IVIg products may be applied for the provision of
antibodies in patients with primary or secondary
antibody deficiency syndromes or with the aim of immune modulation in patients with
autoimmune diseases. The average dose for the provision of
antibodies is 400 mg/kg per month while much higher doses are needed 1 to 2 g/kg in a single or in repeated occasions in the treatment of
autoimmune diseases e. g. neurological diseases. Indications for treatment have been specified at two consensus meetings (1990 and 1999) and by different groups of experts but
off-label use highly exceeds the recommended indications. For this reason risk benefit assessment is of great importance. Adverse events can be categorized as (1) early inflammatory, (2) infectious, (3) rare complications of (mainly) high dose treatment. Early inflammatory reactions are known since the initiation of
immunoglobulin treatment, the rate varies greatly 10%-85% and reactions can usually be dealt with by lowering the infusion rate.

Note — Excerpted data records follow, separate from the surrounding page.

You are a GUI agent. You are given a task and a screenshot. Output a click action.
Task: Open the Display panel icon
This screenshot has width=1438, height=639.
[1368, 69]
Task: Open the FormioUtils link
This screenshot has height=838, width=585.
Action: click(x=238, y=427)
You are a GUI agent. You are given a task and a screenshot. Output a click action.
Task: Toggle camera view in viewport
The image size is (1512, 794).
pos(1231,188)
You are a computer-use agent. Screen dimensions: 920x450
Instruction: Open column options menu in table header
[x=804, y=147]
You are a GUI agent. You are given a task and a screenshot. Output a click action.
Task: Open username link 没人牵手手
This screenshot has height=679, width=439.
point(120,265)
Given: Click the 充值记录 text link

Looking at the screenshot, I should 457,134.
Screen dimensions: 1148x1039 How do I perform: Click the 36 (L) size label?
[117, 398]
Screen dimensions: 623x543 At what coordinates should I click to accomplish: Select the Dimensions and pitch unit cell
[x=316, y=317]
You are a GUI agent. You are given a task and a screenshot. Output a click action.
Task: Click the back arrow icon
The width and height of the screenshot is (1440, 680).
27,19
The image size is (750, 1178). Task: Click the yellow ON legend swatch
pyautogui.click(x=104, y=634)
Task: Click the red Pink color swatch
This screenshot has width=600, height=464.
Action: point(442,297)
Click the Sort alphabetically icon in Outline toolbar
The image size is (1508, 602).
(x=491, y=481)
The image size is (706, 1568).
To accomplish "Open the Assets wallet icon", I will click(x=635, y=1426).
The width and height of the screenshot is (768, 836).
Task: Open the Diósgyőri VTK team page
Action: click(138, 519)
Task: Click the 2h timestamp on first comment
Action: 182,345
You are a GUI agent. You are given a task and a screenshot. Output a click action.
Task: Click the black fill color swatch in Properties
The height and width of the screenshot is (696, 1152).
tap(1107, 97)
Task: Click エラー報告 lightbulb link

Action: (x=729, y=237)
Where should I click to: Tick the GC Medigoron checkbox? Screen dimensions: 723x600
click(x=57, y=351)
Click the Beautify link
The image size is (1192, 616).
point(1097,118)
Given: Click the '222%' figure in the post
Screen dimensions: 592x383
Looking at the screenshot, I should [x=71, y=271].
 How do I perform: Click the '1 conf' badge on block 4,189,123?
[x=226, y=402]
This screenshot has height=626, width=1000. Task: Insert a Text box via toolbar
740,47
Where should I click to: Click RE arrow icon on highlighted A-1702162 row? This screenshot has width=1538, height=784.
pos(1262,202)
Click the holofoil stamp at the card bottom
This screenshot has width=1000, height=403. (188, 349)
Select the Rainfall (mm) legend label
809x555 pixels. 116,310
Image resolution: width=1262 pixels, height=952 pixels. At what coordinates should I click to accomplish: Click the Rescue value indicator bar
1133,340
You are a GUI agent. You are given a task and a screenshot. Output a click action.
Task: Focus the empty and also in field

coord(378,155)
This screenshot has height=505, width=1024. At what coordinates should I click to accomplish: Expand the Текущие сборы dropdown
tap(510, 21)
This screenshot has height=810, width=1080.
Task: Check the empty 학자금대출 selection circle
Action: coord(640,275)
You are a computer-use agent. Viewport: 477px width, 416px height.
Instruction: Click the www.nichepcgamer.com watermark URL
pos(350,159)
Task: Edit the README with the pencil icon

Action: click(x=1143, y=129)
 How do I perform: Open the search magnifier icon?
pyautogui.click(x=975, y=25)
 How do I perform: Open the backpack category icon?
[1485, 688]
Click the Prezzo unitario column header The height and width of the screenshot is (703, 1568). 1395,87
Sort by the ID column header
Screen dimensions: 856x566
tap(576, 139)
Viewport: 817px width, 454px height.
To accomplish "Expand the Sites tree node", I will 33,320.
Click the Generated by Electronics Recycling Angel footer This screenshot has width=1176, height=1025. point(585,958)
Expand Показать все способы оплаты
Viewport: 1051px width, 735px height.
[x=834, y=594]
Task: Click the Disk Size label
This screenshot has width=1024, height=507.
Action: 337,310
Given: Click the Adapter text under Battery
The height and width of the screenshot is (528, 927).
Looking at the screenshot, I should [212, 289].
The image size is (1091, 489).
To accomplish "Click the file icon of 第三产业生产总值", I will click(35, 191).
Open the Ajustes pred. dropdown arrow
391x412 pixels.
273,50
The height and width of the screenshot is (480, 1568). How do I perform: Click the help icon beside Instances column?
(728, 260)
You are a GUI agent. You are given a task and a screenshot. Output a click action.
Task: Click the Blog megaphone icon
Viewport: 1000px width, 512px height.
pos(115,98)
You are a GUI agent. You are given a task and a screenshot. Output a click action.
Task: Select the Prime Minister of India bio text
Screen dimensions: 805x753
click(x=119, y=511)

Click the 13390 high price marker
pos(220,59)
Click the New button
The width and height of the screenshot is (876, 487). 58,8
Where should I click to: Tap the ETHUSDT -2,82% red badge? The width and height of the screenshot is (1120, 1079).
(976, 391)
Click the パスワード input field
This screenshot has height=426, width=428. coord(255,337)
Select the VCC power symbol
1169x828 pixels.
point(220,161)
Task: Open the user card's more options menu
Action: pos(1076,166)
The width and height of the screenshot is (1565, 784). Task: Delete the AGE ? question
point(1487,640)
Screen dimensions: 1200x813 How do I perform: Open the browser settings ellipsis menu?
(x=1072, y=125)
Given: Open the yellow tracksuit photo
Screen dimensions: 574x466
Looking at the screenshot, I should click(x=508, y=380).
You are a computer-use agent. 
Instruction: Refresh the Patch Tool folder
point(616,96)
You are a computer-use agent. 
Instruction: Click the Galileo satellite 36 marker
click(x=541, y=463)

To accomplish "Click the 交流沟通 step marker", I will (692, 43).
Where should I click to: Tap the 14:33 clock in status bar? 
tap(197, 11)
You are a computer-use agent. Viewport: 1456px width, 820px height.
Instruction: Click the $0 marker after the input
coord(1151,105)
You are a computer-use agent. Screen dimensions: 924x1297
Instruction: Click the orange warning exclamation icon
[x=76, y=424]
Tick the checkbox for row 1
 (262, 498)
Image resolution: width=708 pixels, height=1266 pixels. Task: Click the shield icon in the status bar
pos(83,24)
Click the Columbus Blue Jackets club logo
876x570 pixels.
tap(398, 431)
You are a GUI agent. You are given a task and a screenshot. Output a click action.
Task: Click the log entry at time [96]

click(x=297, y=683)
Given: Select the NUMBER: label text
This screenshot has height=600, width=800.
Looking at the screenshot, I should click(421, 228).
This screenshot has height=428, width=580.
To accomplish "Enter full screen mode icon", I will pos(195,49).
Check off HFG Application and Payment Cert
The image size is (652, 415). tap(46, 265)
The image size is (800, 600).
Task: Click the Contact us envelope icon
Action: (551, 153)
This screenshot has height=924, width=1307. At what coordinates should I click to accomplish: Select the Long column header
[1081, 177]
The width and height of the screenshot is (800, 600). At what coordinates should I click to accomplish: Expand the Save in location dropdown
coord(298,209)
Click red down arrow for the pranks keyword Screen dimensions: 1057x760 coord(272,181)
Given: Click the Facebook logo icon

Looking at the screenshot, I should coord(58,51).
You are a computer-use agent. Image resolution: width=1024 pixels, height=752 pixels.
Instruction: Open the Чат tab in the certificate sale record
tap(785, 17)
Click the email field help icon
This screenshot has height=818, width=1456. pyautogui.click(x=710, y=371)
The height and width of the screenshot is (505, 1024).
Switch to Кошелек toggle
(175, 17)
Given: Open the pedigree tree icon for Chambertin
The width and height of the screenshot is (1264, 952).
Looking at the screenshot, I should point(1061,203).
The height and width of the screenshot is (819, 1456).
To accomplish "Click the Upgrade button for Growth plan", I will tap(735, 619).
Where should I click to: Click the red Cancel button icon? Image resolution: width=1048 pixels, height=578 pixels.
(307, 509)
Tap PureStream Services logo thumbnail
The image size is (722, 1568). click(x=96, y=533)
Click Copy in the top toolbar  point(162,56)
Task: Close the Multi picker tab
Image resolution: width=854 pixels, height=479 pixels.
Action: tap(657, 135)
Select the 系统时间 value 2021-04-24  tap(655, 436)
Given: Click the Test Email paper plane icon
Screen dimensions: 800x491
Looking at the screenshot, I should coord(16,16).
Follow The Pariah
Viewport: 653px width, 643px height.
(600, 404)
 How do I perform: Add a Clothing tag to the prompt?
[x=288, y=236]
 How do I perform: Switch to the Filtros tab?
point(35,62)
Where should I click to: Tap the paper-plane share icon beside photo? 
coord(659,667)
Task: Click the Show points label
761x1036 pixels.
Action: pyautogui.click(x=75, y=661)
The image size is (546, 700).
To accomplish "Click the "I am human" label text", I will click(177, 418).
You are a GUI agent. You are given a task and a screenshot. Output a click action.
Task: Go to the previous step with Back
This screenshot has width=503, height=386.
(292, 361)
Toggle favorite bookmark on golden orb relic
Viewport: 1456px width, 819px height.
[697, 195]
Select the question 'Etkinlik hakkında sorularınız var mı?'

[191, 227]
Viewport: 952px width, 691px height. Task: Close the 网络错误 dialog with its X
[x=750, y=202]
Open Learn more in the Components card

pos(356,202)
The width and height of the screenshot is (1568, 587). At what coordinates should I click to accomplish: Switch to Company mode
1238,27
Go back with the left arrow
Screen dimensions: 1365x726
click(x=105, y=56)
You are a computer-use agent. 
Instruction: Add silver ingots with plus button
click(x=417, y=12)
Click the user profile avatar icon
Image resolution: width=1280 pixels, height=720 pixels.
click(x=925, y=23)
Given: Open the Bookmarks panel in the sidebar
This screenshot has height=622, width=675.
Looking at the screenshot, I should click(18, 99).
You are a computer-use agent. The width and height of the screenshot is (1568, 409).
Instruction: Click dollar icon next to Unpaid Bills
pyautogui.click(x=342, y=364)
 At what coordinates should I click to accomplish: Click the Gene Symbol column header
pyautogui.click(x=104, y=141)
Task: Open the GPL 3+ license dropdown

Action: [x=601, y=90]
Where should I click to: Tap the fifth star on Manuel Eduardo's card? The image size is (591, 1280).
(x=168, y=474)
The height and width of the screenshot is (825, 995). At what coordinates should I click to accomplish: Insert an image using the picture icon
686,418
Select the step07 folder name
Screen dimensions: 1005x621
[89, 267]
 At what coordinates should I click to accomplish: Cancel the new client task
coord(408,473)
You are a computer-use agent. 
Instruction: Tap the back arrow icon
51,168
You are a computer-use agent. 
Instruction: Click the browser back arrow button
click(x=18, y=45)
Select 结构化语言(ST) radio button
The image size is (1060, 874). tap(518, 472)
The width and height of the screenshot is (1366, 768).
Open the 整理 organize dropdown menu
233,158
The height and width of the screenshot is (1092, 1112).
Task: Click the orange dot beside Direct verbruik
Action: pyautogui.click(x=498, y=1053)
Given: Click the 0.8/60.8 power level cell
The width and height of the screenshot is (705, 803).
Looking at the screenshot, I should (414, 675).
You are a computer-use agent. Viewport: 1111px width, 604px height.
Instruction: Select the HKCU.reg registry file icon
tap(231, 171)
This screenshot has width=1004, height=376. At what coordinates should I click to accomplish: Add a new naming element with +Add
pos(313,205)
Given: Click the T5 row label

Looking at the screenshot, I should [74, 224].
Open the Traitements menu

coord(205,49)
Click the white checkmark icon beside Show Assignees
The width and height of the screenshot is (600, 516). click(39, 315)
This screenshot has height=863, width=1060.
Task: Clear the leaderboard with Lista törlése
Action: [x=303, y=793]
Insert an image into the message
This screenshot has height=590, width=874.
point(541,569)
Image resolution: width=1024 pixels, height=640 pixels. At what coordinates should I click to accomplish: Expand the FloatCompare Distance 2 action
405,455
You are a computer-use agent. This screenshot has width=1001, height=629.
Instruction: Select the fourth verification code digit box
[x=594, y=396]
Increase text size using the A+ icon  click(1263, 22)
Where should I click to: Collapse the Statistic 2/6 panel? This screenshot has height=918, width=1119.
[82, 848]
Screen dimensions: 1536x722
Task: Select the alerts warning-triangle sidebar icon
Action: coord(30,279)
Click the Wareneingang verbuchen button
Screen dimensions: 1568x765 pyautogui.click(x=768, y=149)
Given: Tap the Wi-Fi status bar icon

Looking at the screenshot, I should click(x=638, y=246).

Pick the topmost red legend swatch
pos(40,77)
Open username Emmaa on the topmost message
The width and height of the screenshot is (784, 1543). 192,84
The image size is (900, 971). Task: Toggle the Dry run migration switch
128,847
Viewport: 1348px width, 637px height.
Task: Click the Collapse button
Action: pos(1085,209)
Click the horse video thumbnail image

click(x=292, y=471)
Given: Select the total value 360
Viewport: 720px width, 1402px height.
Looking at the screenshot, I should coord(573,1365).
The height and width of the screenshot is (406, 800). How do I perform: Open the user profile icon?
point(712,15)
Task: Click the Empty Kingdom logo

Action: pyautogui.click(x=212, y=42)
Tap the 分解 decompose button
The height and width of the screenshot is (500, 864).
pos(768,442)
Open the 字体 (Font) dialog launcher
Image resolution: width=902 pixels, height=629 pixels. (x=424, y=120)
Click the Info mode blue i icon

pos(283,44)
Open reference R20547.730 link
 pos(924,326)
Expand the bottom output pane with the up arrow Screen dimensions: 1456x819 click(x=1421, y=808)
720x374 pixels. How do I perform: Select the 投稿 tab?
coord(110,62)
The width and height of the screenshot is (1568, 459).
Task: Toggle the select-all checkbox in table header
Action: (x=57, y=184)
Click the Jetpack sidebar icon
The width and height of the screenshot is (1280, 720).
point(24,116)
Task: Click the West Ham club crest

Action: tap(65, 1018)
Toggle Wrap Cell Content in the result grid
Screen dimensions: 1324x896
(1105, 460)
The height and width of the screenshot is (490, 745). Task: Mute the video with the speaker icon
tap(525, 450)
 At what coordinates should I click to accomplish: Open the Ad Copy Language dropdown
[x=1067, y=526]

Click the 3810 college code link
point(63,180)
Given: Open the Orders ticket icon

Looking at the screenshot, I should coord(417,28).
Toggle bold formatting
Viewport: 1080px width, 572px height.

Viral infections e. g. transmission of viral
hepatitis by
IVIg have been a problem in certain products until the mid-1990s and industry responded in a fast and efficient manner. Viral safety has been achieved and all
IVIg products licensed are considered to be safe in this respect. Rare complications mainly of high dose treatment: renal complications were described already in the mid-1980s they were mainly but not only linked to products containing
sucrose,
maltose and
glucose with or without
glycine. These complications are rare (88 patients reported in 30 years) and older patients and patients with conditions predisposing to renal disease were at increased risk. Thromboembolic events were another rare but severe complication of high dose treatment also associated with rapid infusion,
deep venous thrombosis,
pulmonary embolism,
myocardial infarction and
stroke have been reported. Possible mechanisms have been discussed.